## BEGIN QUOTED PASSAGE

Thank You Joan: How We Found Our Voices

Talitha Arnold

In the high desert of northern New Mexico, piñon trees are icons of endurance. The sturdy, compact trees can live for centuries in a land of little rain, desert heat, bone-chilling cold, storms, and wind. Piñons grow in the unlikeliest places, clinging to the side of a canyon wall or atop a mesa, unprotected from the elements. 

How do piñons survive and even thrive? Their roots go deep and wrap around the biggest rocks they can find to hold them against the harsh desert landscape. 

The Rev. Joan Bates Forsberg ’53 B.D. knows what it takes to live and serve in unlikely places of ministry. Born in New Jersey, now living in retirement in California, she came to YDS in 1950 as one of ten women admitted under the school’s quota for female students. By policy, none received financial aid. They couldn’t live on campus. The second day of school, Joan and her classmates were welcomed by the dean, who also reminded them they were taking the place of a qualified man, so they should be there to study, not seek a husband.

## END QUOTED PASSAGE

## YOUR GOAL
Please reproduce word for word the part of the Joan Forsberg tribute that opens with the words "The Rev. Joan" and closes with "seek a husband.".

## BEGIN MATERIAL PROVIDED

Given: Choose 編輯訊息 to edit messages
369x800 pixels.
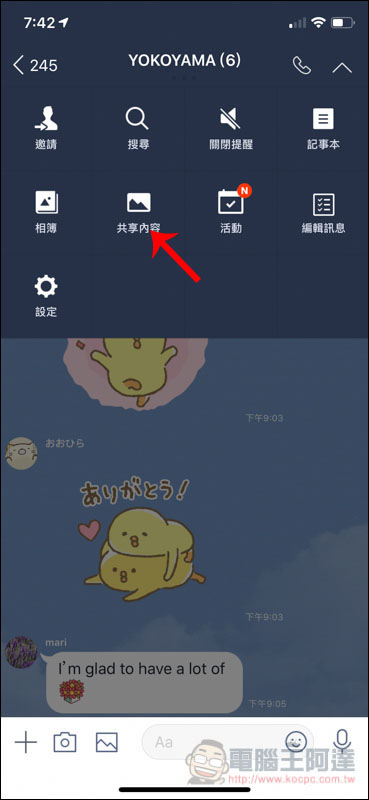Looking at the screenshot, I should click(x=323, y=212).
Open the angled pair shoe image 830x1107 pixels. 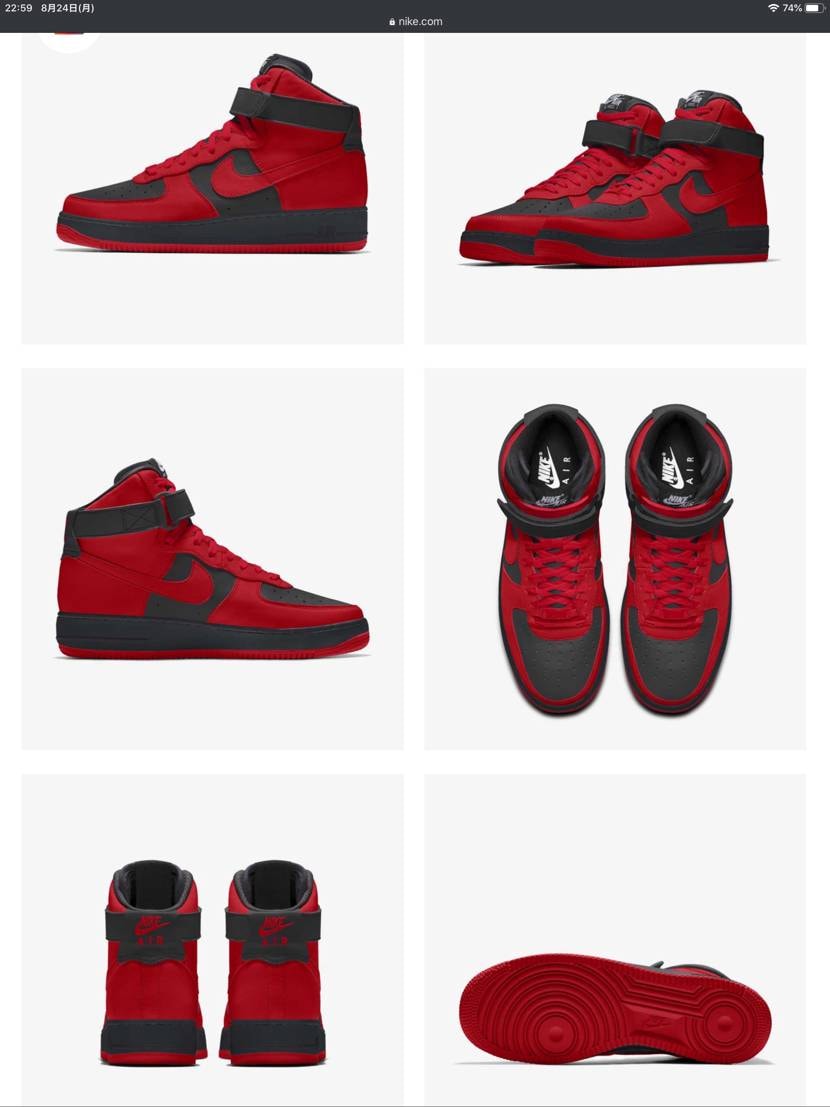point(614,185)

## END MATERIAL PROVIDED

## FINAL ANSWER
The Rev. Joan Bates Forsberg ’53 B.D. knows what it takes to live and serve in unlikely places of ministry. Born in New Jersey, now living in retirement in California, she came to YDS in 1950 as one of ten women admitted under the school’s quota for female students. By policy, none received financial aid. They couldn’t live on campus. The second day of school, Joan and her classmates were welcomed by the dean, who also reminded them they were taking the place of a qualified man, so they should be there to study, not seek a husband.